The minutes at this stage show that there was a doubt as to the disposition of the Speaker, Mr. Moore, to place the best men as chairmen of the several committees. Mr. Moore had peculiar notions of his own about land claims, and had placed upon the committee, I think, Robert Newell, as favoring his and Dr. McLaughlin’s pretensions to the entire water privileges at Wallamet Falls, which resulted in the appointment as above stated. The record seems to convey the idea that the first appointment was conferred by vote. This was not the case. It was the final action that was repeated and entered.

“On motion, a committee, consisting of Hubbard, Newell, and Gray, was appointed on military affairs.”

We have not the original documents to refer to, but are of the impression that considerable correction was made in the first day’s journal, and that more should have been made at the time. There was a little feeling on the part of the Speaker and the writer as to the necessity of an extended minute, and a disposition on the part of Mr. Le Breton to do as little writing as possible, not for want of time and material, but, from the deep interest he took in the discussions, he seemed to forget his work. I am not prepared to think the compiler has abridged the minutes, yet such may be the fact.

“On motion, Messrs. Shortess, Dougherty, and Hill were appointed a committee on private land claims.

“On motion, Messrs. Gray, Dougherty, and Beers were appointed a committee on districting the Territory into not to exceed five districts.”

This committee, it seems by the motion, was to be appointed by the chairman or Speaker.

“Adjourned to 8 o’clock, A. M., May 17, 1843.

“The house was called to order by the chairman, and Mr. Gray appointed secretary, pro tem. The session was then opened with prayer by A. Beers. The minutes of yesterday’s session were then read, corrected, and accepted.”

The house then adjourned for one hour and a half to prepare business, at the expiration of which time they were called to order by the chairman.

The judiciary committee reported progress. The military committee reported in part; also committee on districts.

“Reports accepted.

“It was moved that there be a standing committee on finance, which was lost, as the vote at Champoeg had directed that the finance of the government should be by subscription and voluntary contribution.

—————

Exercise tasks>
1. Translate this sentence from the passage on the 1843 minutes into Spanish: "The judiciary committee reported progress."
2. Copy the part of the passage on the 1843 minutes starting at "This committee, it" and ending at "and voluntary contribution.", with no changes.
Work only from the passage on the 1843 minutes.

Exercise data>

—————

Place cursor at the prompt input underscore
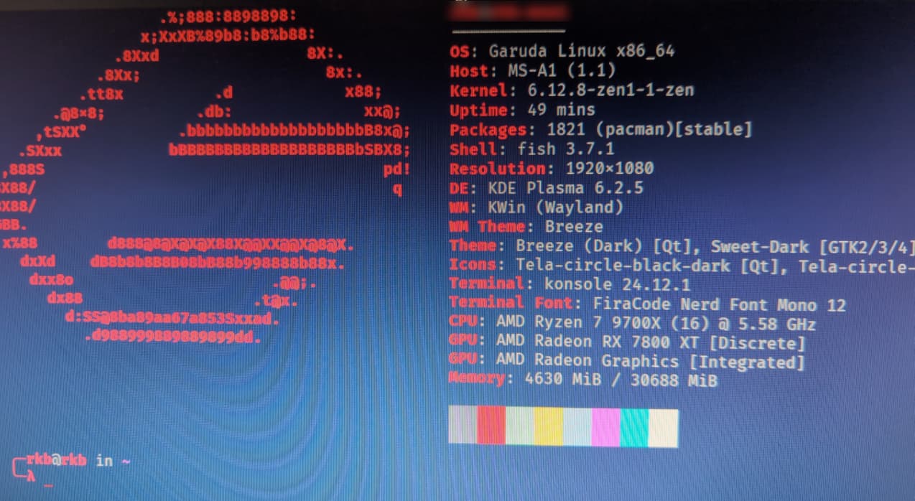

—————

Written answers>
1. El comité judicial informó sobre sus avances.

2.
This committee, it seems by the motion, was to be appointed by the chairman or Speaker.

“Adjourned to 8 o’clock, A. M., May 17, 1843.

“The house was called to order by the chairman, and Mr. Gray appointed secretary, pro tem. The session was then opened with prayer by A. Beers. The minutes of yesterday’s session were then read, corrected, and accepted.”

The house then adjourned for one hour and a half to prepare business, at the expiration of which time they were called to order by the chairman.

The judiciary committee reported progress. The military committee reported in part; also committee on districts.

“Reports accepted.

“It was moved that there be a standing committee on finance, which was lost, as the vote at Champoeg had directed that the finance of the government should be by subscription and voluntary contribution.